Last autumn, Microsoft, Intel and Cisco got together with Comverse, Philips and SpeechWorks to found the Salt Forum - you can download the 0.9 specification and a white paper from its Web site at www.saltforum.org/. The standard is royalty-free and platform-independent, but Microsoft also licensed SpeechWorks' technology.
The obvious application is a voice-enabled Web. The much more interesting idea is that it could do away with all the keys and buttons on mobile phones and handheld organisers.
Voice-activated dialling is just the start. Eventually, users will be able to pick up their phones and say things like, "Fetch Bill Smith's number from my home PC, then call it," and, "Ask Interflora to send my girlfriend a red rose."
The main driver for this sort of development could well be the motor industry. Darwinian selection will eliminate the kind of person who thinks it is a good idea to send text messages from a cellphone while doing 70mph down the M1, leaving behind only the people who use voice response systems that let them keep their hands on the wheel.

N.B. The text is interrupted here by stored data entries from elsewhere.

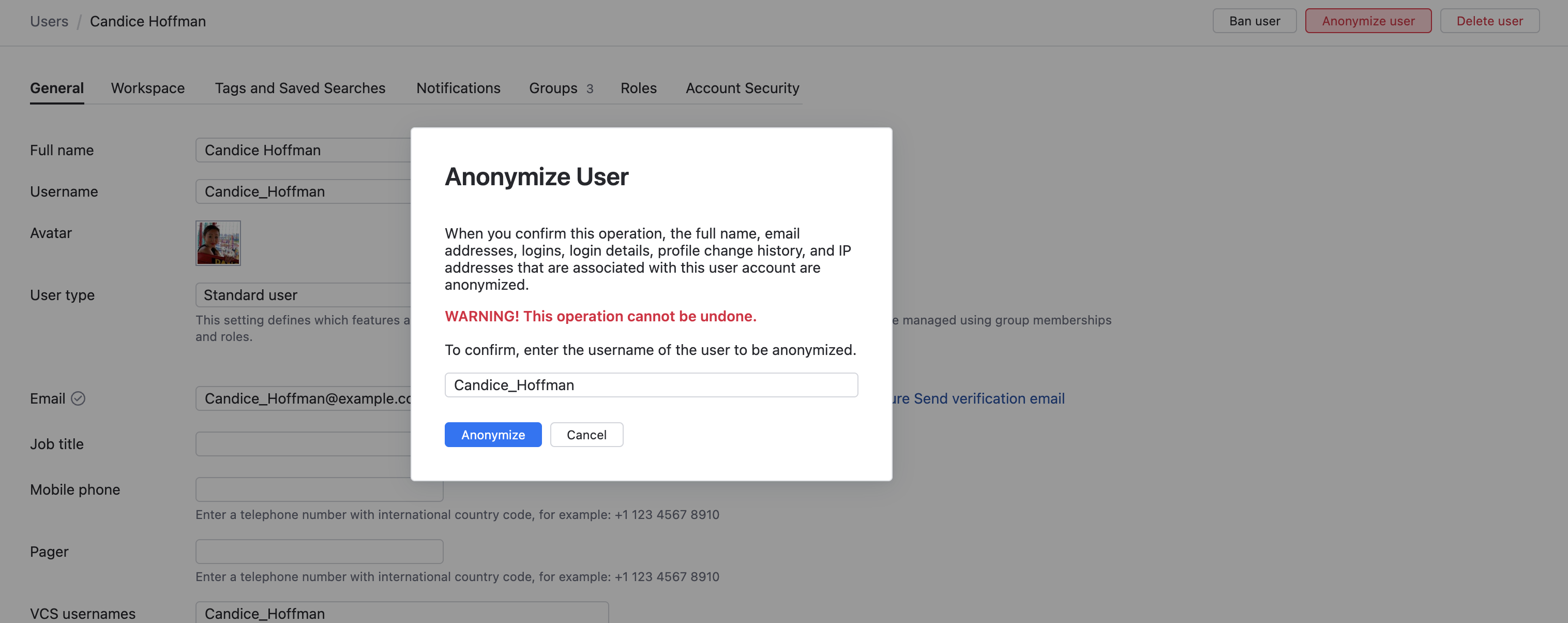Select the General tab

tap(56, 88)
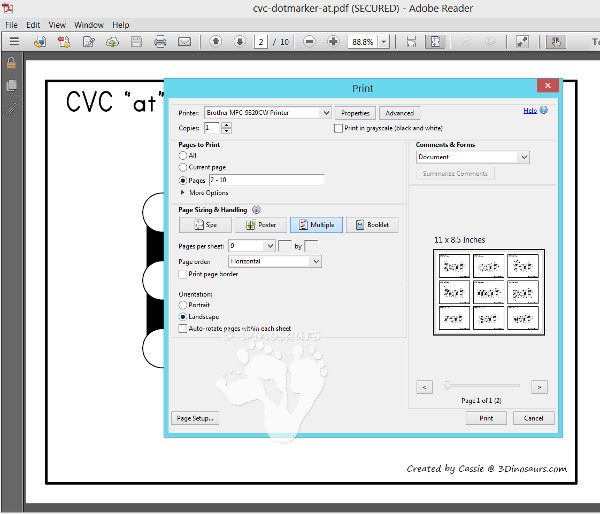The height and width of the screenshot is (514, 600).
Task: Click the zoom in plus icon
Action: click(x=331, y=42)
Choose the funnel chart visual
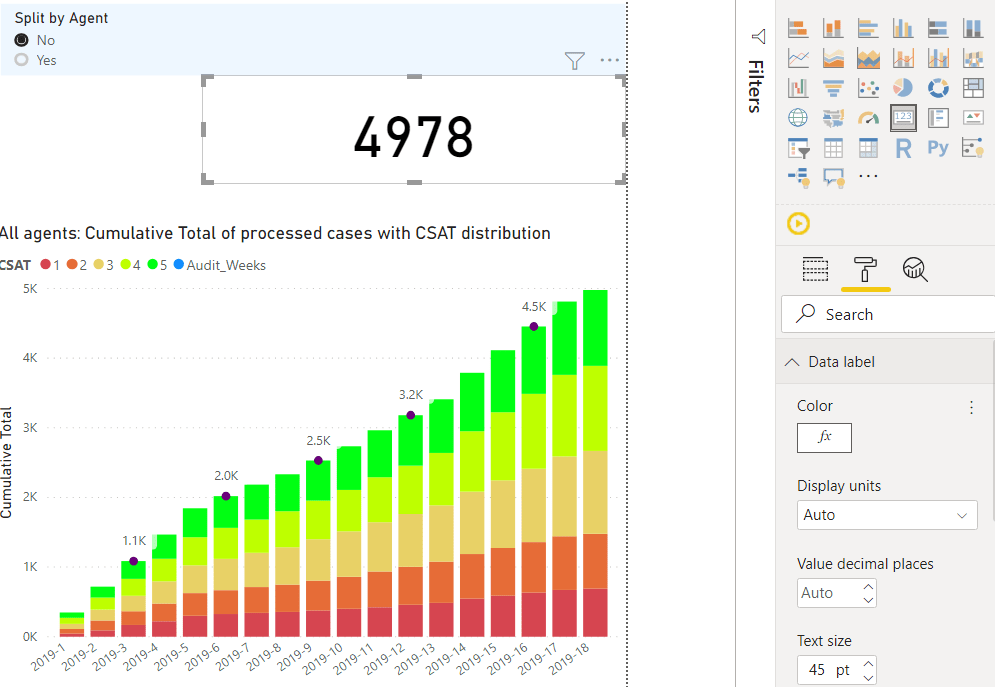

Another leap forward is already available. Some companies are using it now to delight their customers, and make a significant contribution to the advance of civilisation. They are installing voice response applications to replace touch-tone phone menu systems from hell (press 5 to go back to the last menu, press 6 to make a will, press 7 to send a death threat to the managing director). To be frank, I would like any corporate strategist who thinks touch-tone menus have a future to go play SMS roulette.
There are a couple of obvious caveats to Salt. One is that many people have spent the past year working on the Voice XML standard. Another is that the Salt Forum's founders unaccountably missed out the biggest voice response technology supplier, Nuance, and the third biggest, IBM.
However, it is far from clear whether Salt and Voice XML will compete against or complement one another. Although, as SpeechWorks' chief executive Stuart Patterson told me last week, the industry is still based on proprietary technologies, and it is better to have two standards than none.
The key to Salt is that it has been designed to be "multimodal". It has to work on the Web, on mobile phones, and with any kind of input device you can find, including keyboards and mice, both on embedded systems and over the network. That makes it an important part of everybody's future.
Jack Schofield is computer editor at the Guardian